TLDR: A former engineer in Southern California has been arrested for stealing trade secret technology designed to detect nuclear missile launches and track missiles. Chenguang Gong, a Chinese native who became a US citizen in 2011, allegedly transferred more than 3,600 files from a research and development company to his personal storage devices. The stolen files included blueprints for infrared sensors used in space-based systems, as well as sensors used in military aircraft. The victim company, along with the US government, has invested significantly in developing this technology over the past seven years. If the technology were obtained by competitors, it could be economically damaging to the company and a security threat to the US.

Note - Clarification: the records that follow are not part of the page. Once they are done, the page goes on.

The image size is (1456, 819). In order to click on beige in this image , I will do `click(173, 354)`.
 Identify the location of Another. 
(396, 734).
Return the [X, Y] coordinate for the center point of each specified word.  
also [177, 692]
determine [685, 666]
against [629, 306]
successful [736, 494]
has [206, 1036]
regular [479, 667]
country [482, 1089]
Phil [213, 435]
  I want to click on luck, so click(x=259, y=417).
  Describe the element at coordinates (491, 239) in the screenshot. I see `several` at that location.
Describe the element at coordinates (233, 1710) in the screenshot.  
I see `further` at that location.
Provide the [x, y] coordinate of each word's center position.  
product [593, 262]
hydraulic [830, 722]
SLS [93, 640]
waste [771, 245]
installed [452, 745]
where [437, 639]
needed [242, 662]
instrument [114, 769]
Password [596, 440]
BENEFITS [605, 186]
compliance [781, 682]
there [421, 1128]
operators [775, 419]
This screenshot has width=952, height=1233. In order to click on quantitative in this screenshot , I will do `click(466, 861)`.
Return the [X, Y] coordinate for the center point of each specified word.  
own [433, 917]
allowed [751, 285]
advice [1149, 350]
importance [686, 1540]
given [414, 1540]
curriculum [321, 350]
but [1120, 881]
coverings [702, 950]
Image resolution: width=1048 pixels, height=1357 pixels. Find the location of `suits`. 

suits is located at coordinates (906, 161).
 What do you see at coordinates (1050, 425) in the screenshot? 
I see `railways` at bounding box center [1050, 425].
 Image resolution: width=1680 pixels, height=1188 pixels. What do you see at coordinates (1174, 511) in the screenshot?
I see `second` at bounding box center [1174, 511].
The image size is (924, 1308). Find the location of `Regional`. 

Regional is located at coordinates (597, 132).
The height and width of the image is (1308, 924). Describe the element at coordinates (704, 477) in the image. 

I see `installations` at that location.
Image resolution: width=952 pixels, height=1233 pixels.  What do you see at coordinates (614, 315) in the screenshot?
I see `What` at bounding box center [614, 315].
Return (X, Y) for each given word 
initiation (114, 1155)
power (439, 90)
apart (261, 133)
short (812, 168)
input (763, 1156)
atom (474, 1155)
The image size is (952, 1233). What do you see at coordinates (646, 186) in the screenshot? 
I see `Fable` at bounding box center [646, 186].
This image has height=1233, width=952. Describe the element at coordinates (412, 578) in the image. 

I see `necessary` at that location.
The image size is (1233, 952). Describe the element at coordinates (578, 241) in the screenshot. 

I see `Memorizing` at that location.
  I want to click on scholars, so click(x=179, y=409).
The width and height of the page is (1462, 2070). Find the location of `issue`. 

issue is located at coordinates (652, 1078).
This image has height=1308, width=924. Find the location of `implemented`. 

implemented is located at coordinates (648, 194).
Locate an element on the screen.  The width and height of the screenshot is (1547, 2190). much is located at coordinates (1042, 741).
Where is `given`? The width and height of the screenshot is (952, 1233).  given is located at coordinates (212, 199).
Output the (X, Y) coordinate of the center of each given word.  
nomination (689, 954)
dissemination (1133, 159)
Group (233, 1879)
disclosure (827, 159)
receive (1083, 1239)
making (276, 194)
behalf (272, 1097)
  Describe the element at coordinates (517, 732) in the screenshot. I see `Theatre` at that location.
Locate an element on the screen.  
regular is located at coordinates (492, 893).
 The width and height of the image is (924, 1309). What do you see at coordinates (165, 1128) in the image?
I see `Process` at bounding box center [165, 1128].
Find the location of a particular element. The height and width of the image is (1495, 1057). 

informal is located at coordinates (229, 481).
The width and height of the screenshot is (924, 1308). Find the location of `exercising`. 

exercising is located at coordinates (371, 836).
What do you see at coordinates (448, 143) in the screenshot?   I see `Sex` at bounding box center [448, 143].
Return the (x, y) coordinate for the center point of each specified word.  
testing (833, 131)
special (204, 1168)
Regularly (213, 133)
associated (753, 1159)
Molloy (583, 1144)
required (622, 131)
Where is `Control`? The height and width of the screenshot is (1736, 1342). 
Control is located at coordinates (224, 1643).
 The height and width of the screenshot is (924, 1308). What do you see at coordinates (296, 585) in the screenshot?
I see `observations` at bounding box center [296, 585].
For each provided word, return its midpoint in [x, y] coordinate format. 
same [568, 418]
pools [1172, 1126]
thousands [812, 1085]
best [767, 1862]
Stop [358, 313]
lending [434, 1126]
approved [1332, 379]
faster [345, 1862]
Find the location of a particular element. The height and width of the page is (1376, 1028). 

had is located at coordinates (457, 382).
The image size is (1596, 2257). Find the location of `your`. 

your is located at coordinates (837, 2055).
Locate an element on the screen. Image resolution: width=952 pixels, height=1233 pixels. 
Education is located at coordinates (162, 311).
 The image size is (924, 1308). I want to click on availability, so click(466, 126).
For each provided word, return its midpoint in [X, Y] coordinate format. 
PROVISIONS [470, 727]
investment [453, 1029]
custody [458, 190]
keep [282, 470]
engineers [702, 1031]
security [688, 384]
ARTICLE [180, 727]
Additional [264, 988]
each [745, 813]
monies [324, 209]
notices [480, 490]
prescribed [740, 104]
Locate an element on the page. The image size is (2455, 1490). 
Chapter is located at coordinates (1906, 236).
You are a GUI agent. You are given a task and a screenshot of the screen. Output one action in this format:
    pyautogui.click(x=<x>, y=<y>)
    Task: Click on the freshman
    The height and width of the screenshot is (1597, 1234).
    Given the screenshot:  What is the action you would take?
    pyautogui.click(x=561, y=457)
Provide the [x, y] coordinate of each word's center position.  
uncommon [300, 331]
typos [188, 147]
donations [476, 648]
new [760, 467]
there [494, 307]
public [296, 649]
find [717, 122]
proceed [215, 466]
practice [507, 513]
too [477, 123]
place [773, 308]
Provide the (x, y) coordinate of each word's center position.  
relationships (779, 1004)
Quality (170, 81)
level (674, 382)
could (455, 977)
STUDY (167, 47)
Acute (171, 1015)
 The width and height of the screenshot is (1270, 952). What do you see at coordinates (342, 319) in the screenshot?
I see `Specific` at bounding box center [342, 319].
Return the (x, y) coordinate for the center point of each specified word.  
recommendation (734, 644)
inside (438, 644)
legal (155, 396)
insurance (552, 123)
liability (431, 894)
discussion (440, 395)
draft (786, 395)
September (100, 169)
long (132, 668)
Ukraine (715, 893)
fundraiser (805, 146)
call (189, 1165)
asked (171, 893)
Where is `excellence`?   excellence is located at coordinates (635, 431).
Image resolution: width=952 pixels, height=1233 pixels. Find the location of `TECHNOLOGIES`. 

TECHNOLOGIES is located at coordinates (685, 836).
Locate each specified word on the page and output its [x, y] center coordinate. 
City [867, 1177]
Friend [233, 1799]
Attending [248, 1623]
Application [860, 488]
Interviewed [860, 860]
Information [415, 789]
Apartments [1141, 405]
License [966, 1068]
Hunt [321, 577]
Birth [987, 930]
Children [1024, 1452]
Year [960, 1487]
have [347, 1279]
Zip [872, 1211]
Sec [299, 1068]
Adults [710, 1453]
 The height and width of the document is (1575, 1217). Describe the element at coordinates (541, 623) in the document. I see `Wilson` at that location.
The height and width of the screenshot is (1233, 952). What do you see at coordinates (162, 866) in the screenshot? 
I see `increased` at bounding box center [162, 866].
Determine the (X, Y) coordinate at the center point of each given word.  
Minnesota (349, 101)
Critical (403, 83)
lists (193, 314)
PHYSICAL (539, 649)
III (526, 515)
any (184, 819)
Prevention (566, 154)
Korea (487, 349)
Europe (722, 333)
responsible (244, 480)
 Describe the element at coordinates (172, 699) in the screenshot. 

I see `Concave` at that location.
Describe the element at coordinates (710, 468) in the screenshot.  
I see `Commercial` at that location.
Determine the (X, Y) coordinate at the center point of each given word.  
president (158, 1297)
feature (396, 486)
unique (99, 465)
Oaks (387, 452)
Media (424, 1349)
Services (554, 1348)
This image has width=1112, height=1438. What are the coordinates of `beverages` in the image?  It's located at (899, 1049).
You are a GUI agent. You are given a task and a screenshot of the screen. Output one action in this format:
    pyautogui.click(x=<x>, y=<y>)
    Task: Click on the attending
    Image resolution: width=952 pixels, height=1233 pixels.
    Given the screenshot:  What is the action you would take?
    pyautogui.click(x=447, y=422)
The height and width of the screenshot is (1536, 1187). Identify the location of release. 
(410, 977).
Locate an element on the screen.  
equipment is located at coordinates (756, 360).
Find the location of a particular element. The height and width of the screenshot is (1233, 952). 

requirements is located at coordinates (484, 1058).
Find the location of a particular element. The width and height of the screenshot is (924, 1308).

A former engineer at a Southern California company has been arrested on federal charges alleging he stole trade secret technologies developed for use by the United States government to detect nuclear missile launches and to track ballistic and hypersonic missiles, the Justice Department announced today. Chenguang Gong, 57, of San Jose, California, was arrested Tuesday morning. Gong, who is a native of China and became a United States citizen in 2011, is being held in custody until a detention hearing scheduled for later today. Gong is charged in a criminal complaint with theft of trade secrets.

According to court documents unsealed today, Gong transferred more than 3,600 files from a Los Angeles-area research and development company where he worked – identified in court documents as the victim company – to personal storage devices during his brief tenure with the company last year. The files Gong allegedly transferred include blueprints for sophisticated infrared sensors designed for use in space-based systems to detect nuclear missile launches and track ballistic and hypersonic missiles, as well as blueprints for sensors designed to enable U.S. military aircraft to detect incoming heat-seeking missiles and take countermeasures, including by jamming the missiles’ infrared tracking ability. Some of these files were later found on storage devices seized from Gong’s temporary residence in Thousand Oaks, according to the affidavit in support of the complaint.

Together with the United States government and others, the victim company “has invested tens of millions each year for more than seven years to develop the technology,” the affidavit states, and it “would be extremely damaging economically” to the victim company if the technology were obtained by its competitors and “dangerous to U.S. national security if obtained by international actors.”